Stephen Abell in "The Telegraph": "The Lost Dog, we are told at its conclusion, 'draws directly and obliquely on works by Henry James'. This is a risky ploy, with two obvious pitfalls: the hubris involved in setting your prose in comparison with that of the Master; and the fact that, in the reams of James's thoughtful literary criticism, there are likely to be all sorts of strictures that can be used against you."
Carmen Callil in "The Observer": "This is my favourite kind of novel. It is full of incident and character, tells a gripping story, has many touches of brilliance and can make you laugh and wonder. But it is also mightily flawed...These lapses aside, the language is full of light, colour and precise observation and, better still, the author can handle ethical and political concerns with a light touch."
The "Tuesday in Silhouette" weblog: "It's one of those books that hums quietly along; even though extraodinary things may happen, it really does feel like an everyday kind of travel. It just pulls you along as the characters journey through life. That's what I loved about it. The writing. The writing was quite lovely."

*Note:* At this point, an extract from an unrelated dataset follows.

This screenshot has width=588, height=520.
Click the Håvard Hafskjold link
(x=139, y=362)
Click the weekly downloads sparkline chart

Despite some reservations, Dan Dervin concludes that the novel "delivers on its intriguing premises".
Estelle at "3000 books" thinks this books has helped her re-evaluate her view of Australian literature: "Considering the lyricism with which De Kretser conveyed this multi-generational tale, it was with no regret that I renounced my
antipathy for Australian fiction. Even a sometimes awkward approach to dialogue enhanced her considered inquiry into personhood, revealing conversation for its brutal, dissembling self."
dovegreyreader: "Layers of significance build and build and I was constantly in awe of Michelle de Kretser's style and skill, the very right words
in exactly the right order. Even that point when you might expect a book to take a bit of a yawn as it rests and gathers itself to regroup for that push to the final page, well Michelle de Kretser just pulls out even more stops and stuns all over again, the book dazzled and sparkled for me from start to finish."

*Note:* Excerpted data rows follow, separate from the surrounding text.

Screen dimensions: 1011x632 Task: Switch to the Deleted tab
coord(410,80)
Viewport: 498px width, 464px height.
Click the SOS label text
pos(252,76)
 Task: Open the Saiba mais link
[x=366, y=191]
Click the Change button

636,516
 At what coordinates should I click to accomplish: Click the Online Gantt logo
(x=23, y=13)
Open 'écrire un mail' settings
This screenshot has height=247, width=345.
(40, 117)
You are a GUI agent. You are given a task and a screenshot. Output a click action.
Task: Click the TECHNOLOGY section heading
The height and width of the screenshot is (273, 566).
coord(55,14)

Robert Dessaix on ABC Radio National's "The Book Show" from November 2007.
Fiona Gruber interview in "The Sydney Morning Herald" from November 2007: "It is, in part, a commentary on the sanitised world in which we
live, where the old, the sick and the imperfect are made to feel useless, invisible. 'We have an obsession with bodies in the West but there is a denial of bodily-ness,' de Kretser argues, saying the obsession with fitness and control of appetites is unsensual. Our animality is something we have become disgusted by, she says. Perfect teeth, straight strong limbs and glowing skin form the template that separates the Western physical orthodoxy from a more diverse cast in less affluent countries."

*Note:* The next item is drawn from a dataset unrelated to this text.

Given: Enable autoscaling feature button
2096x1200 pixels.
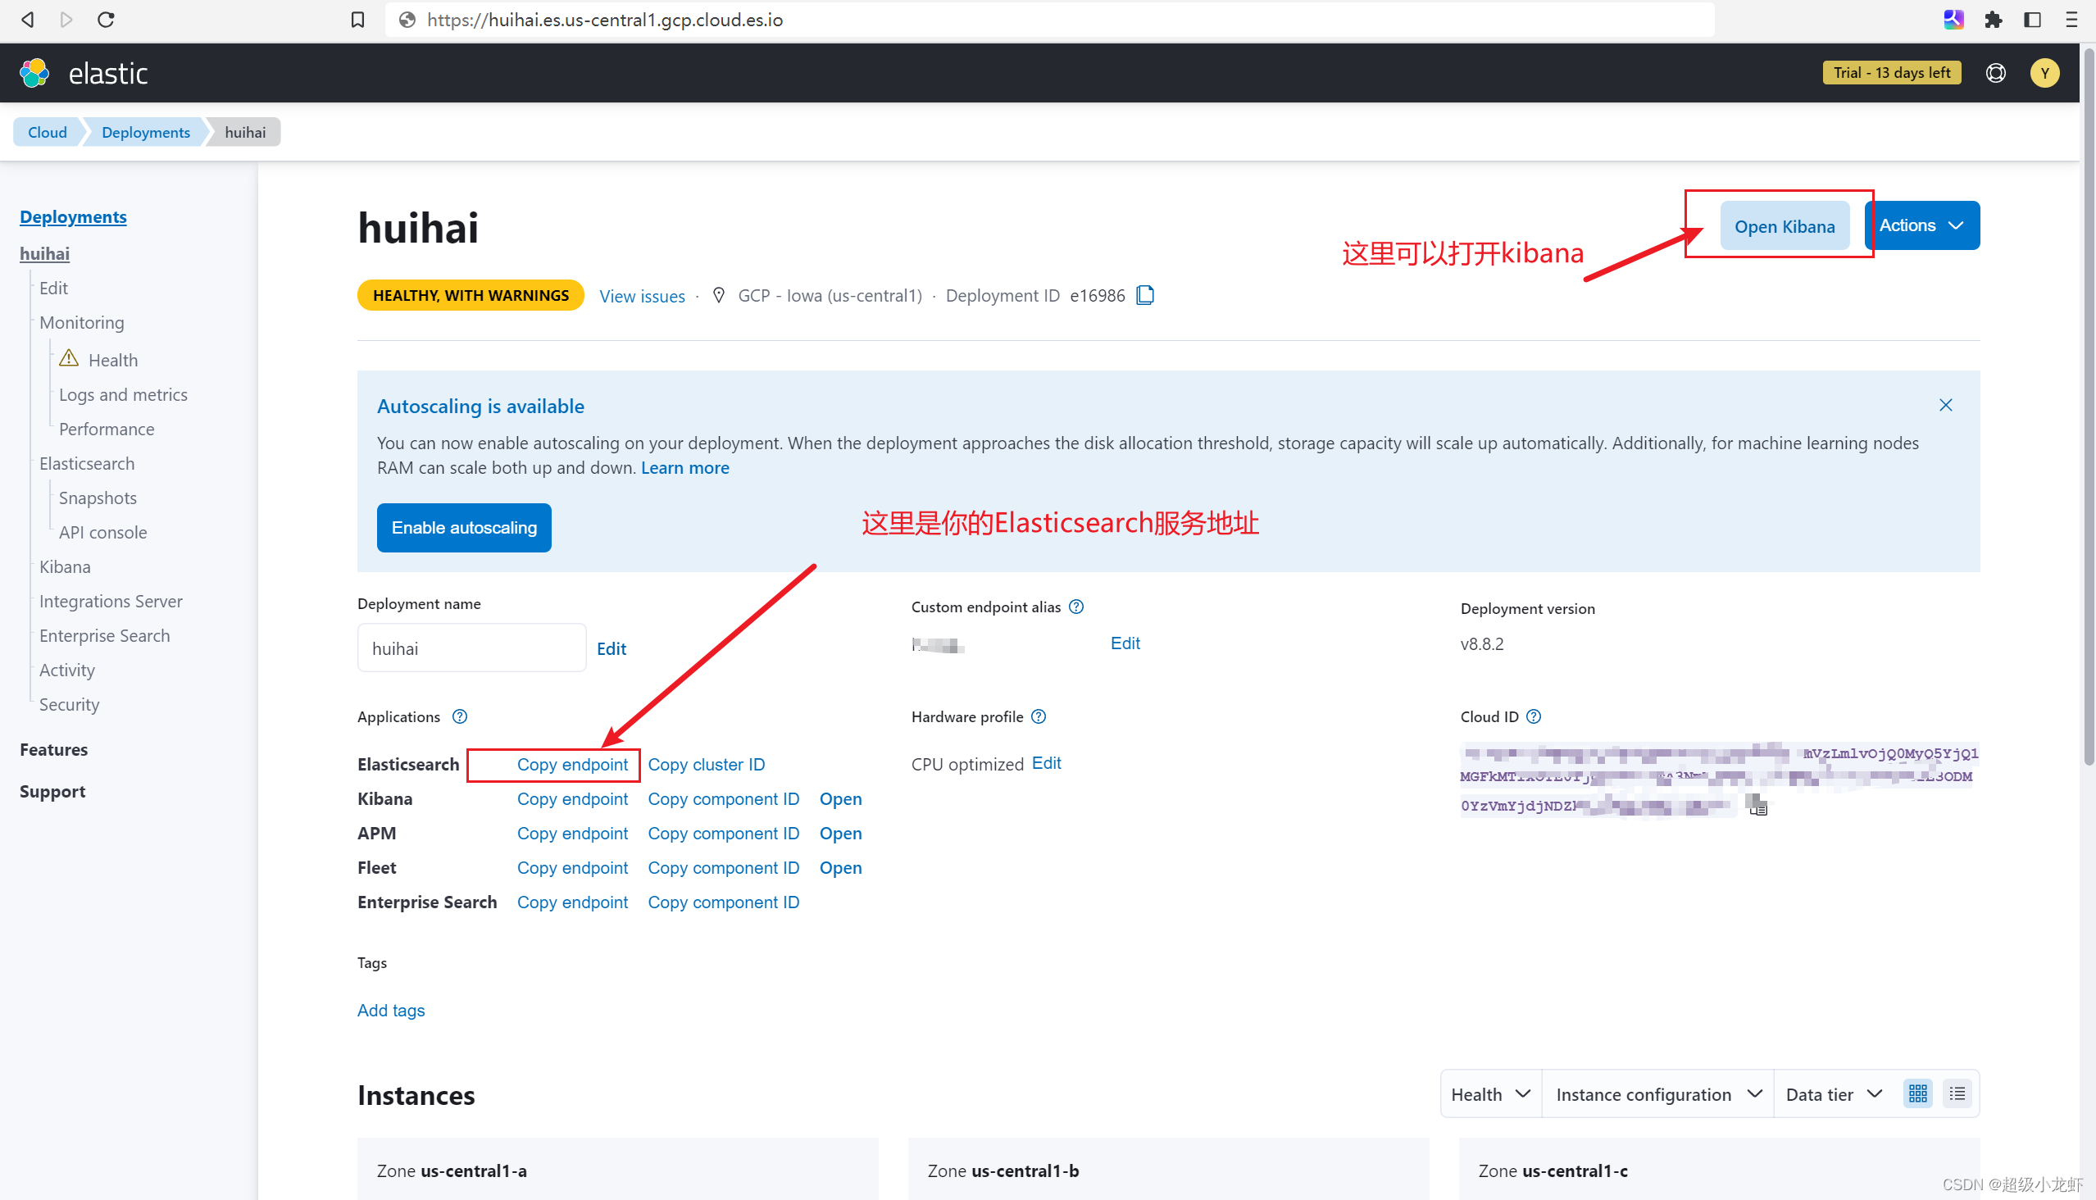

Rosemary Neill interview in "The Australian" from March 2008: "De Kretser says the praise and prizes her novels have attracted 'increase un-confidence, if that is the word'. When her second novel was released, she was worried it wouldn't live up to the success of the first. Now she is uneasy that The Lost Dog -- to be published in Australia, the US, Britain and Italy -- won't match the achievements of The Hamilton Case. 'The only thing I know at the end of a novel is how to write that novel; that knowledge doesn't transfer across to the next one,' she says soberly."
In conversation with Gail Jones at the 2008 Sydney Writers' Festival in May 2008.
Ampersand Duck is a blogger living in Canberra who just happened to be the designer for the Australian edition of the novel. (Check out the bookcover at the top of this post, and then have a look at the pedestrian version that appears on the English edition as reproduced with Carmen Callil's review in "The Observer".) Fascinating stuff.